Scientific Seminars

Images and simulations to connect gas and stars in z > 2 galaxies

Michele Fumagalli
University of California, Santa Cruz

2010-05-21    11.30    Bicocca - Aula U2 2016

Absorption line studies through high redshift quasars offer a powerful way to explore the atomic gas distribution in high redshift galaxies and in the intergalactic medium. With large spectroscopic surveys such as SDSS, the statistics of absorbers are currently well known at z > 2. In particular, absorption line studies yield an excellent measure of the column density distribution (i.e. the number of absorbers per comoving volume inintervals of column density). Folded into this distribution, there are information on the size of the absorbers, their number density, and even how gas is distributed spatially in individual systems (e.g. in disks, inflows or outflows). Aiming to disentangle these properties, we started an imaging survey of quasar fields to identify the optical counterparts of the absorbing galaxies.

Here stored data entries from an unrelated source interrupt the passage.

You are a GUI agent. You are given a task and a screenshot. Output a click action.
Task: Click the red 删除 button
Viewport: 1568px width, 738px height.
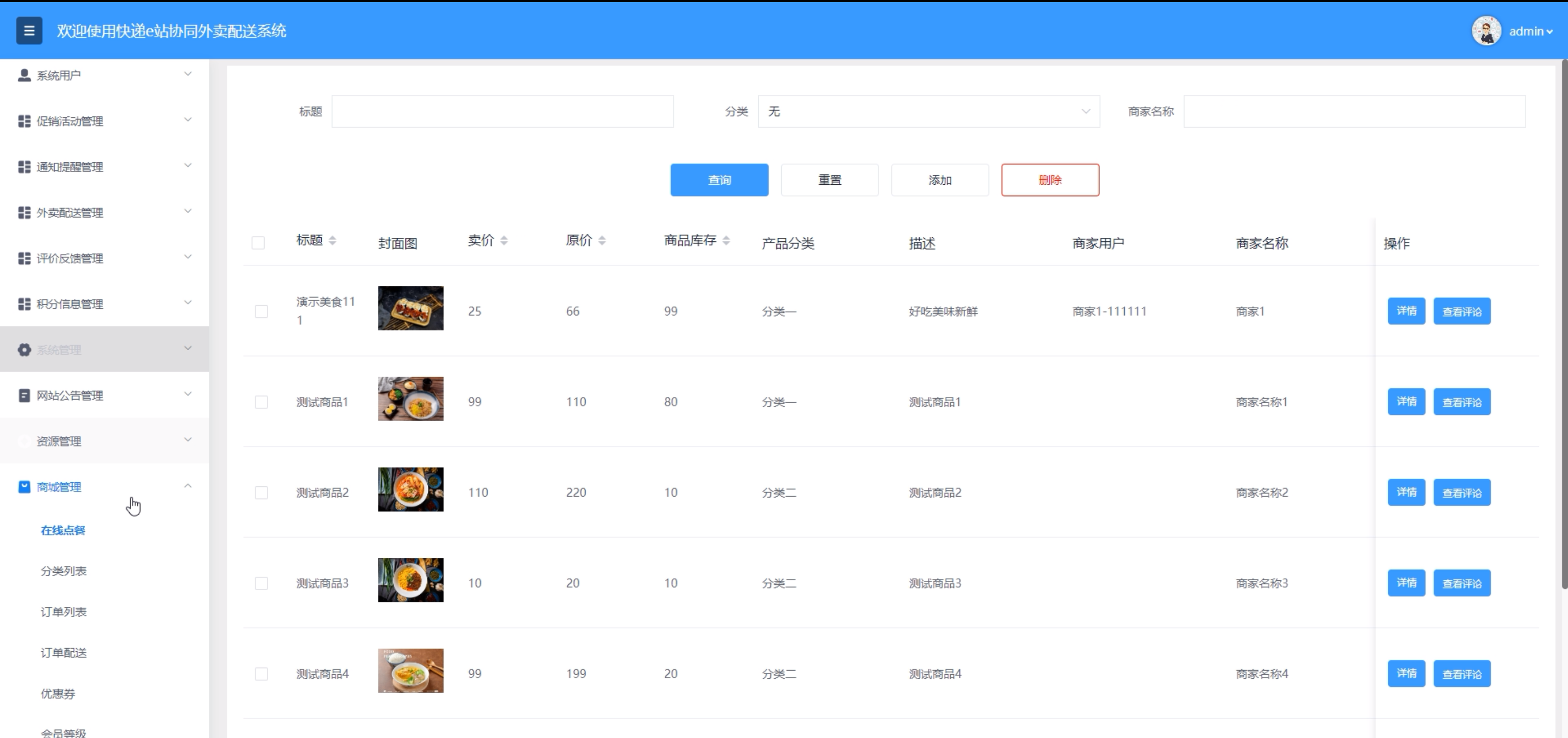click(x=1049, y=180)
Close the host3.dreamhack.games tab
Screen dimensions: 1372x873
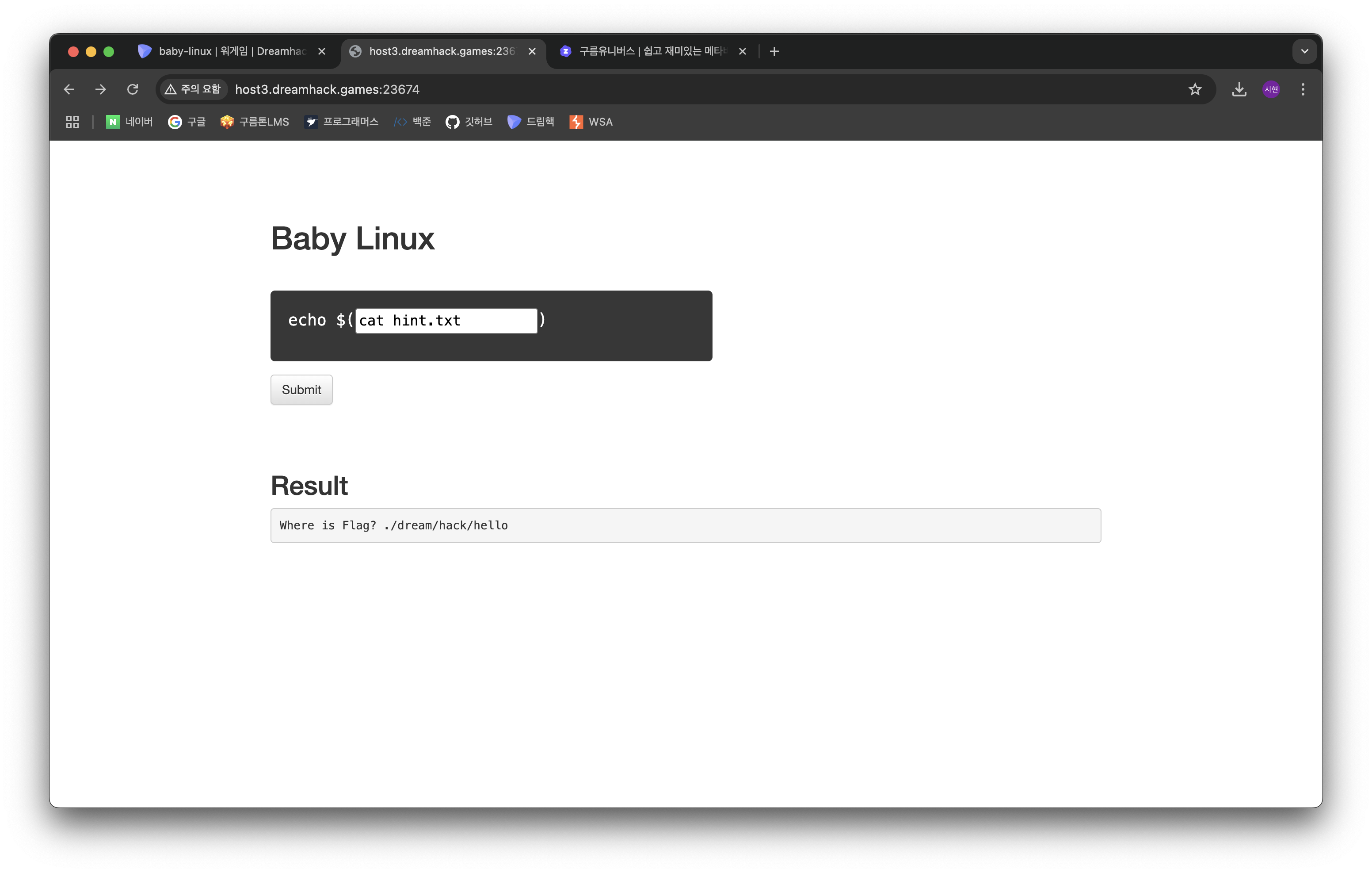(532, 51)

These observations allow us to directly measure the gas distribution in high redshift systems and, for the first time, the luminosity function of HI selected galaxies at z > 2. In addition to these observations, we use high resolution galaxy simulations to quantify what is the contribution of (massive) galaxies to the observed absorption line statistics. In fact, with simulations, we can separate features imprinted by galaxies on the column density distribution from those due to the intergalactic medium. Combined together, images and simulations enable a detailed study of the atomic gas in the high redshift universe.